KANDAHAR AIRFIELD, Afghanistan—When it comes to deployments, the hardest part for many soldiers is saying goodbye to their loved ones, especially to their children. For 1st Sgt. Glenn Myers, with Headquarters and Headquarters Company, 495th Combat Sustainment Support Battalion-Montana National Guard, he did not have to bid farewell to one child, because Alex, his son, is currently deployed to Kandahar, Afghanistan with him.
Sgt. Alex Myers, a chemical, biological, radiological and nuclear specialist, was the non-commissioned officer in charge for the funeral honors program in Southeast Montana before he was asked to join the 495th CSSB on their combat tour.
“The unit needed a 74D because the one they had wasn’t deploying, so my son Alex not only has that job, but also had the experience from his tour in Iraq that the battalion commander and executive officer were looking for,” said Glenn.
Glenn, who was also assigned to a different unit prior to the deployment, was asked to fill an open first sergeant position with the 495th CSSB. The father and son have been assigned to the same unit since August 2012.
For active-duty service members, to have a subordinate fall under a senior that he or she is related to can be considered a conflict of interest, but with the National Guard and Reserve-components, positions are often filled based on availability and experience.
“In some National Guard units you will have family members working together, whether it is brother and sister, husband and wife, or parent and child,” explained Glenn. “We Guardsmen are use to that, more so than the active-duty Soldiers.”
Glenn said he also had a very candid discussion with the unit commander about working with his son, and they were able to overcome that obstacle.
“I call him first sergeant,” said Alex. “We’re here to do a job. It’s not about who’s your dad or mom or brother or sister. When you come here you have to leave all that stuff behind. When you’re in this environment, it has to be a professional setting.”
Alex says he doesn’t take advantage of the fact that his first sergeant is his dad. He says he uses his chain of command and goes through the proper channels when handling issues.
For the Myers men, maintaining professionalism is not a new concept, either. It began during Alex’s childhood when Glenn coached his basketball and boxing team.
“He had to call me coach (not dad),” said Glenn.
Some may think that having your father as your first sergeant would make life easier, but Alex will beg to differ.
“I think that because he’s my dad, he knows that I’m a very dependable person, so I get asked to do a lot of things,” he said. “I feel that I sometimes have to take on a little bit extra.”
Glenn admits that he does lean a little bit harder on Alex but also says that his son volunteers often and ‘leads from the front.’
Separating his role as a parent and as a leader may not be a very hard task for Glenn but he still possesses a fatherly concern when his soldier-son leaves goes 'outside the wire.'
“When he goes on missions, I worry a lot, but I trust in him and his training, as well as in his equipment, that he’s going to be ok,” said Glenn.
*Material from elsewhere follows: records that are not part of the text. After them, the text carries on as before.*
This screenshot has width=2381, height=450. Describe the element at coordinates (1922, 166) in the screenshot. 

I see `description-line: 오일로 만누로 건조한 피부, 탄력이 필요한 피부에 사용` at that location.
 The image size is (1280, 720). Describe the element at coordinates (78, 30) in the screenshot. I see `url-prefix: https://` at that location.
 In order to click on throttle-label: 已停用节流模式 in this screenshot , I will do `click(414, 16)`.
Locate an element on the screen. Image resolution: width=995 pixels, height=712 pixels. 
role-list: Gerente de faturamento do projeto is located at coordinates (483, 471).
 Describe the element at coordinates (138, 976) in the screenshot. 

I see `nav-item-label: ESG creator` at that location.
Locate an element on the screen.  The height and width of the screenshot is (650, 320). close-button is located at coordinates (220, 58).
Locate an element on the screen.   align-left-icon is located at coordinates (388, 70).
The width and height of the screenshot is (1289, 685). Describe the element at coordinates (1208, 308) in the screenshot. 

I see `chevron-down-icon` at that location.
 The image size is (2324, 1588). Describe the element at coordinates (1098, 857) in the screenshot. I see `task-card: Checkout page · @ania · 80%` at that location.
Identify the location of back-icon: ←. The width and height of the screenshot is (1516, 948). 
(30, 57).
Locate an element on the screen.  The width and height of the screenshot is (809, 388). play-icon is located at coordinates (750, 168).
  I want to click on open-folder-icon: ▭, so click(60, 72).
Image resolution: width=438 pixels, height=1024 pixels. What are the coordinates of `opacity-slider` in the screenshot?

Glenn, who has been in the military for 34 years, and Alex, who has served for almost five years, both joined the Army for some of the same reasons—to serve their country and to be patriots.
“I would tell anyone who is deploying with a Family Member to leave the fact that you are family back home, and keep it professional so that it doesn’t hinder the mission in any way,” said Alex. “You work hard and exceed the standard every day, and when you get back home, that’s when you can start having that family connection again.”
Glenn, who agrees with his son, added, “I would tell them to sit down with their children and tell them that they can’t confuse the two. It’s important that they remember the Army values, that they’re soldiers first and the mission is priority.